Grundlegendes Problem

Viele Teams stolpern über die Punktewertung, weil sie das System nur halb verstehen. Hier geht’s um mehr als drei Punkte für einen Sieg – es geht um Strategie, Motivation und Spieltaktik.

Wie die Punkte verteilt werden

Ein reguläres Spiel: Sieg = 3 Punkte, Niederlage = 0. Verlängerung oder Penalty: Sieg = 2, Verloren = 1. Und das ist erst der Anfang.

Überraschungselemente

Wenn ein Team in der regulären Spielzeit verliert, aber in der OT den Sieg holt, wird das nicht gleichwertig zu einem Dreier-Sieg gezählt. Das heißt, Trainer müssen das Risiko-Management neu denken.

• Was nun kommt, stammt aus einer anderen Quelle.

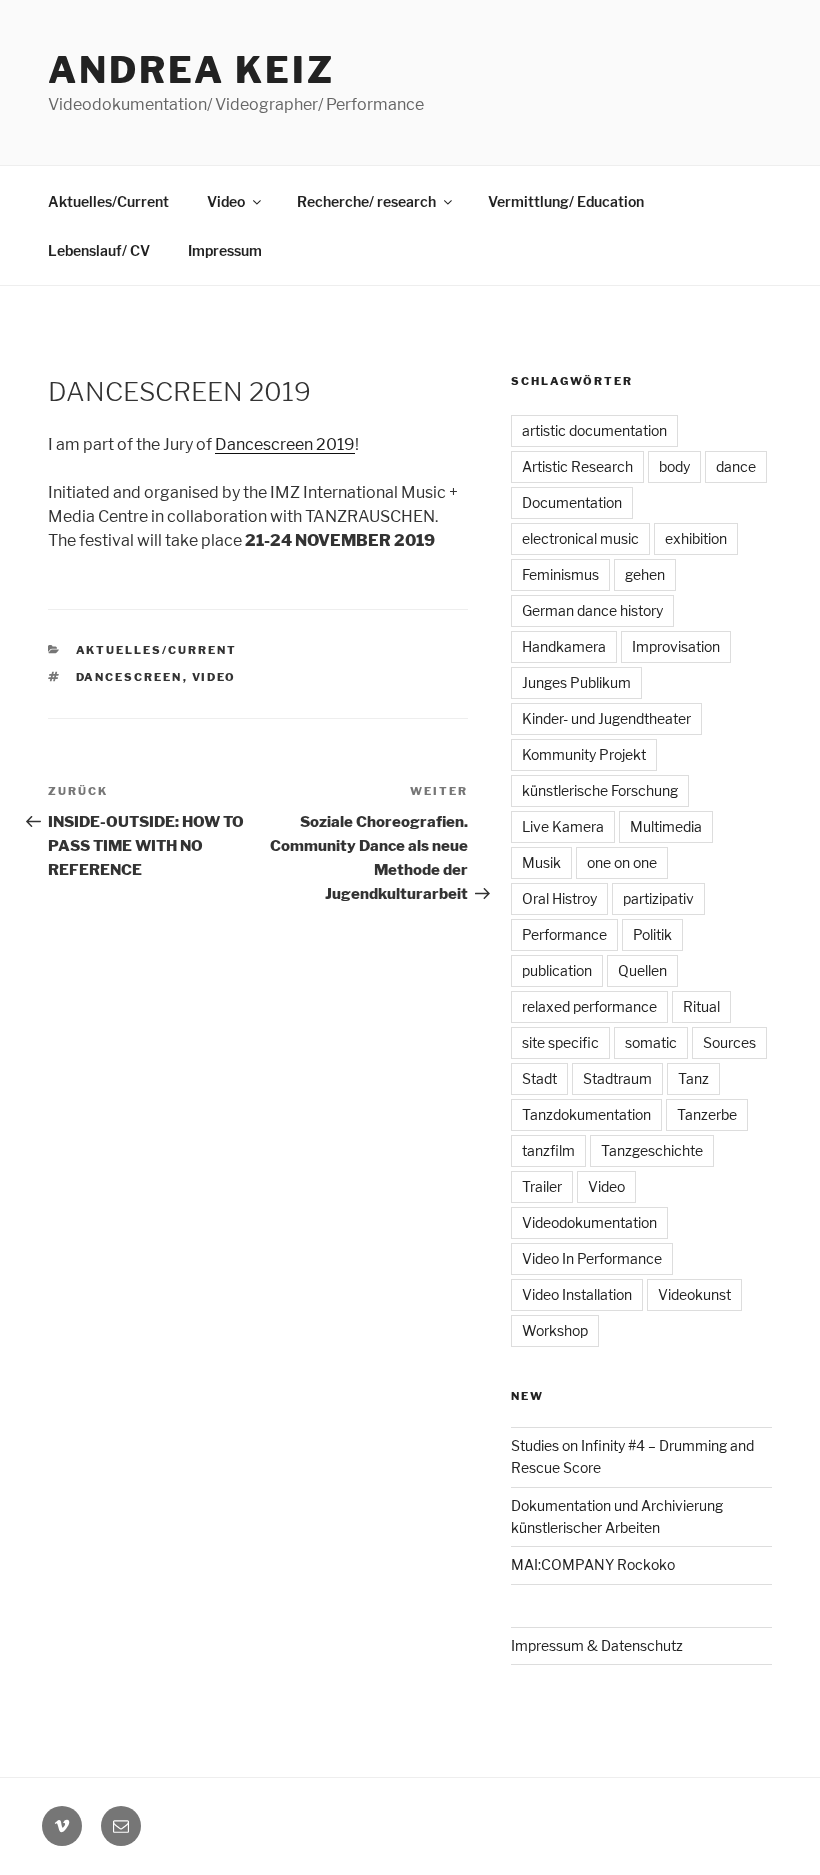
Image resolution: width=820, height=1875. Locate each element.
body (674, 466)
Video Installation (577, 1294)
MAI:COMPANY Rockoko (593, 1564)
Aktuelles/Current (108, 201)
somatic (651, 1042)
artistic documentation (594, 430)
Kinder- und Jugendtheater (606, 718)
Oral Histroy (559, 898)
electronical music (580, 538)
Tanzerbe (707, 1114)
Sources (729, 1042)
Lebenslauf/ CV (99, 250)
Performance (564, 934)
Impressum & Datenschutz (597, 1645)
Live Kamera (563, 826)
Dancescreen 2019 (285, 444)
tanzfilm (548, 1150)
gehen (645, 574)
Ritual (701, 1006)
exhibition (696, 538)
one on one (622, 862)
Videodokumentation (589, 1222)
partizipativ (658, 898)
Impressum (225, 250)
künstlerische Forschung (600, 790)
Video (226, 201)
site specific (560, 1042)
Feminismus (560, 574)
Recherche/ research (366, 201)
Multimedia (666, 826)
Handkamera (564, 646)
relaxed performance (589, 1006)
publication (557, 970)
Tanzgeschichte (652, 1150)
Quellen (642, 970)
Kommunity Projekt (584, 754)
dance (736, 466)
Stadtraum (617, 1078)
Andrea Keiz (191, 70)
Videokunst (694, 1294)
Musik (541, 862)
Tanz (693, 1078)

Strategische Implikationen

Hier der Deal: Ein Team, das oft in die Overtime geht, sammelt mehr Punkte als ein Team, das häufig verliert. Das ist ein Game-Changer. Deshalb trainiert man nicht nur für das Endergebnis, sondern für die Wahrscheinlichkeiten.

Beispiel aus der Praxis

Ein Klub aus Berlin verteilte seine Ressourcen anders, weil er merkte, dass 10 % mehr Overtime-Siege den Tabellensprung um drei Plätze bewirken können. Und das ist keine Mär.

Psychologische Faktoren

Spieler spüren die Punktedynamik. Ein 1-Punkt-Verlust in der Overtime kann das Selbstvertrauen brechen, während ein 2-Punkt-Sieg die Moral pusht. Trainer, die das ignorieren, verlieren das Spiel bereits im Kopf.

Ein kurzer Hinweis

Wenn du dir unsicher bist, schau dir die offizielle Regelung an: https://hockeyspielplan.com/articles/eishockey-punktesystem/

Fehler, die du vermeiden solltest

Erstens: Das falsche Timing beim Power-Play. Zweitens: Zu frühes Risiko-Management in der dritten Periode. Drittens: Ignorieren der Punktedynamik bei der Aufstellung. Jeder dieser Punkte kostet Punkte – im wahrsten Sinne.